Exercise directions:
Reproduce every entry precisely as written.

(Data excerpts)
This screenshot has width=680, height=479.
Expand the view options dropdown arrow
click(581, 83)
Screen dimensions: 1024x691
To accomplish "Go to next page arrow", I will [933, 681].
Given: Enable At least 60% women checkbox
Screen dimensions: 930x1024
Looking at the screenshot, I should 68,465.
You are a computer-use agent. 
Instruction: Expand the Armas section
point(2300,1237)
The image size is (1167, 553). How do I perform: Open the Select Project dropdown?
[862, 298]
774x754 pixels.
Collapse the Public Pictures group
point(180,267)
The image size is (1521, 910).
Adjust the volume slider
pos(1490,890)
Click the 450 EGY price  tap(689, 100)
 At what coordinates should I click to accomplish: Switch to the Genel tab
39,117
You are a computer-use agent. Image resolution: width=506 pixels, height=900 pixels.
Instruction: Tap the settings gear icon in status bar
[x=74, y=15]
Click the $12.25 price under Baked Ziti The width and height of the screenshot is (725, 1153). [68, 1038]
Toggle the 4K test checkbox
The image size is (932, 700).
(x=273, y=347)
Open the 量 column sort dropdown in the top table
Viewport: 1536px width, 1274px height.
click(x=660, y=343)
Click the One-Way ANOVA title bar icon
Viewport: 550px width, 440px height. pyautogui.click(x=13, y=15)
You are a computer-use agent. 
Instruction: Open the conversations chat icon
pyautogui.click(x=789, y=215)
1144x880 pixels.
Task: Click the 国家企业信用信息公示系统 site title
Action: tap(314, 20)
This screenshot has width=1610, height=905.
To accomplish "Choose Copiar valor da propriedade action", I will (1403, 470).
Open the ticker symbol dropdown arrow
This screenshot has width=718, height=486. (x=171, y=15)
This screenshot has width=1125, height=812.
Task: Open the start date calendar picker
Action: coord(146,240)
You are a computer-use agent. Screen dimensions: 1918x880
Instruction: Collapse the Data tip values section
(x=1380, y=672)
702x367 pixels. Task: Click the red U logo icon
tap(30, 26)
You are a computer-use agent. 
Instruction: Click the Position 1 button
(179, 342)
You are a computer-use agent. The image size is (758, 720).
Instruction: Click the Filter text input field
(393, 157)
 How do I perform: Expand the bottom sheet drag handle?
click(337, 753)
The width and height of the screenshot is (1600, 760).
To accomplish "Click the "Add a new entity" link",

Result of the task:
This screenshot has width=680, height=479.
Expand the view options dropdown arrow
click(581, 83)
Screen dimensions: 1024x691
To accomplish "Go to next page arrow", I will [933, 681].
Given: Enable At least 60% women checkbox
Screen dimensions: 930x1024
Looking at the screenshot, I should 68,465.
You are a computer-use agent. 
Instruction: Expand the Armas section
point(2300,1237)
The image size is (1167, 553). How do I perform: Open the Select Project dropdown?
[862, 298]
774x754 pixels.
Collapse the Public Pictures group
point(180,267)
The image size is (1521, 910).
Adjust the volume slider
pos(1490,890)
Click the 450 EGY price  tap(689, 100)
 At what coordinates should I click to accomplish: Switch to the Genel tab
39,117
You are a computer-use agent. Image resolution: width=506 pixels, height=900 pixels.
Instruction: Tap the settings gear icon in status bar
[x=74, y=15]
Click the $12.25 price under Baked Ziti The width and height of the screenshot is (725, 1153). [68, 1038]
Toggle the 4K test checkbox
The image size is (932, 700).
(x=273, y=347)
Open the 量 column sort dropdown in the top table
Viewport: 1536px width, 1274px height.
click(x=660, y=343)
Click the One-Way ANOVA title bar icon
Viewport: 550px width, 440px height. pyautogui.click(x=13, y=15)
You are a computer-use agent. 
Instruction: Open the conversations chat icon
pyautogui.click(x=789, y=215)
1144x880 pixels.
Task: Click the 国家企业信用信息公示系统 site title
Action: tap(314, 20)
This screenshot has width=1610, height=905.
To accomplish "Choose Copiar valor da propriedade action", I will (1403, 470).
Open the ticker symbol dropdown arrow
This screenshot has width=718, height=486. (x=171, y=15)
This screenshot has width=1125, height=812.
Task: Open the start date calendar picker
Action: coord(146,240)
You are a computer-use agent. Screen dimensions: 1918x880
Instruction: Collapse the Data tip values section
(x=1380, y=672)
702x367 pixels. Task: Click the red U logo icon
tap(30, 26)
You are a computer-use agent. 
Instruction: Click the Position 1 button
(179, 342)
You are a computer-use agent. The image size is (758, 720).
Instruction: Click the Filter text input field
(393, 157)
 How do I perform: Expand the bottom sheet drag handle?
click(337, 753)
The width and height of the screenshot is (1600, 760).
To accomplish "Click the "Add a new entity" link",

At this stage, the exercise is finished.